Winthrop made contact with a Winthrop alumnus who is willing to donate computers manufactured for gaming. Winthrop Athletics will begin picking games after the head coach is selected. The selection will be based off their expertise.
“Based on popularity in the collegiate space, “League of Legends” and “Overwatch”…Administratively, they will be the non-negotiables,” Halpin said.
Other games will be evaluated based on depiction of violence and the number of players on the team.
“League of Legends” is an online multiplayer battle arena PC game developed and published by Riot Games. “League” has one of the biggest esports competitions in the world, their annual World Championships bringing in millions of viewers. The ultimate prize pool is $1 millon.
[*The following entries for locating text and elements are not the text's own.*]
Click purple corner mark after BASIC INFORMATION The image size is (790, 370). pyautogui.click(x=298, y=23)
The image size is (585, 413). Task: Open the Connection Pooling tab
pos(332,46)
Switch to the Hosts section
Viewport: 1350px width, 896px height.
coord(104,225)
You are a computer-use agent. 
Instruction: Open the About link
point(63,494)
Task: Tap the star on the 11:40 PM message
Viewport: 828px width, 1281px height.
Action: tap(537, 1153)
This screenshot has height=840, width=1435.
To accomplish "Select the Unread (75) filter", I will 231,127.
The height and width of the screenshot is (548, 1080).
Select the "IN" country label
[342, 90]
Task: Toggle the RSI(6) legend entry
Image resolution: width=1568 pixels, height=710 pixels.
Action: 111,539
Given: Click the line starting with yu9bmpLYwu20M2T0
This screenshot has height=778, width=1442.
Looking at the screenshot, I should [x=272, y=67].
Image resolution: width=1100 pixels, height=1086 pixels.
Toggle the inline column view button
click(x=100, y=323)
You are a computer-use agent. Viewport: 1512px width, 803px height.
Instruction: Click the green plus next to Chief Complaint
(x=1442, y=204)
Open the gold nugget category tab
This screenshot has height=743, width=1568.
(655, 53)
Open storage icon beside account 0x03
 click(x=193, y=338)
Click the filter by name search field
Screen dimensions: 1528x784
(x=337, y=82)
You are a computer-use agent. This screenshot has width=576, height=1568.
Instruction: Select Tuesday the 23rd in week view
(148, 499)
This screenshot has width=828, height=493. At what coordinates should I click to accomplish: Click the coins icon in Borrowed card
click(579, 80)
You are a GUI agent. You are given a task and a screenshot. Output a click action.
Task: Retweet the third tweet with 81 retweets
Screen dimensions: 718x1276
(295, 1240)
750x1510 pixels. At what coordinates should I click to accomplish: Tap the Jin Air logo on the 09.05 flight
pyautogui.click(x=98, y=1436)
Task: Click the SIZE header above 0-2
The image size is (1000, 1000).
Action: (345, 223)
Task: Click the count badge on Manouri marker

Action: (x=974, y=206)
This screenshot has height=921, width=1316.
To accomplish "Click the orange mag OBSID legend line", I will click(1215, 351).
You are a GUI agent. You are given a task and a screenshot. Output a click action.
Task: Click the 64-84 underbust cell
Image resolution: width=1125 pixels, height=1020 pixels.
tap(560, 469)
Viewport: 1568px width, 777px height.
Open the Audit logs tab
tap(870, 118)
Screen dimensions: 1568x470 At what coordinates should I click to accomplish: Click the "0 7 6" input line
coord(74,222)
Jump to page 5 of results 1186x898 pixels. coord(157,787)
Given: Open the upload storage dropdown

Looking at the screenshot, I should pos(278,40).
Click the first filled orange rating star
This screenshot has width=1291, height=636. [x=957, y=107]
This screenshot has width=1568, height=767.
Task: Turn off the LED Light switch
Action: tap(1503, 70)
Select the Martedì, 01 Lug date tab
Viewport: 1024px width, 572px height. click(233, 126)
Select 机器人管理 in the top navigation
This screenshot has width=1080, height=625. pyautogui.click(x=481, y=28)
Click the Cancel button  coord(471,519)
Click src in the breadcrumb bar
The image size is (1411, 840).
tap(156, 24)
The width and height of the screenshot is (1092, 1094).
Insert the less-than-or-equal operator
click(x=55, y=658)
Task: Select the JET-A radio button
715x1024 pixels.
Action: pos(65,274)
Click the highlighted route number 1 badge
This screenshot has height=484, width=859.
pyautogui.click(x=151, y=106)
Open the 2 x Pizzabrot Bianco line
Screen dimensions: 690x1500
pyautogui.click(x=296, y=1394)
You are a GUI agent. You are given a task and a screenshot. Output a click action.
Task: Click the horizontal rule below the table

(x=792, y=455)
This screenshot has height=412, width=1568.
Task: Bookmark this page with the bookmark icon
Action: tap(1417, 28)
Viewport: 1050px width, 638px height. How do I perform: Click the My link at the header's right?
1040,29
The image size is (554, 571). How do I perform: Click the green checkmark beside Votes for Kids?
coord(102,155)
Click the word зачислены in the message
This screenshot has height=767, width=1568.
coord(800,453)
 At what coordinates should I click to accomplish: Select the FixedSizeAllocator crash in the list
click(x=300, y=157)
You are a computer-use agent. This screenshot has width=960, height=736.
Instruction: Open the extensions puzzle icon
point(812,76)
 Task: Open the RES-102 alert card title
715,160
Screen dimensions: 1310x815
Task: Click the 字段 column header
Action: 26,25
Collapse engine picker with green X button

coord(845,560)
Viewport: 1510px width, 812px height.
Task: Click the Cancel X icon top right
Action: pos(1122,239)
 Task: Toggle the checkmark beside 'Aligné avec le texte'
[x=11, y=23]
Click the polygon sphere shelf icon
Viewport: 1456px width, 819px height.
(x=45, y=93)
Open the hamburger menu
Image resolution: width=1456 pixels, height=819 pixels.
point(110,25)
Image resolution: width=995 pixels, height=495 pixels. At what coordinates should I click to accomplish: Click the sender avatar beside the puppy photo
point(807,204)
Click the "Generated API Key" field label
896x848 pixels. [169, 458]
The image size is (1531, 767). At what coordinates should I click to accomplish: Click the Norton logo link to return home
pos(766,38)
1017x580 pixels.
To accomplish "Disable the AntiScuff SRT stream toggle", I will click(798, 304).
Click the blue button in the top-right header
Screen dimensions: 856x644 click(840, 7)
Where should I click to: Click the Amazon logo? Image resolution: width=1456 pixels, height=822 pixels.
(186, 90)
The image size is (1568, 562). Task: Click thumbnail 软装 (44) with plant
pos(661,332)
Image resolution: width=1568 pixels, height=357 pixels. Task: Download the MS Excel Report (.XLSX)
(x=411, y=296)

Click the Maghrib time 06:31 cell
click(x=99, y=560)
“Overwatch” is a team-based hero shooter by Blizzard Entertainment, another developer and publisher known for their PC games and esports space. Overwatch League, Overwatch’s biggest esports competition, pulls in an average 110,000 viewers on the streaming platform Twitch. OWL was broadcasted on Disney XD, ESPN and ABC before.
There are plans for creating a “spectator-friendly environment” for viewing the esports team, whether it is an in-person event in Richardson Ballroom, or watching on Twitch, a video game streaming website, in one’s home or dorm room. Halpin said hosting digital tournaments and competitions are one of the benefits of esports; it also alleviates travel expenses and concerns.
“We want to build this as a fan-driven experience. Not just for the sport or student body, but for the people in the Rock Hill community. I think there is a lot of pride beyond our campus walls,” Halpin said. Halpin said he is aware of the criticism toward Winthrop esports.
“There are some people on campus upset because we are not doing more for their program. We raised the money for this program. We are not re-allocating money from other programs. And the money that will continue to sustain will come from the tuition revenue of the students on the team. This helps everybody. I can assure you that this program is taking away from nobody on campus,” Halpin said.
Freshman mathematics major Tony Humphreys said he would be interested in esports at Winthrop.
“I know it’s a big avenue that’s being brought into society. It’s a big thing. I would be interested in checking it out,” Humphreys said.
Erin Harris, a senior mass communication major, said esports at Winthrop would help bring people together.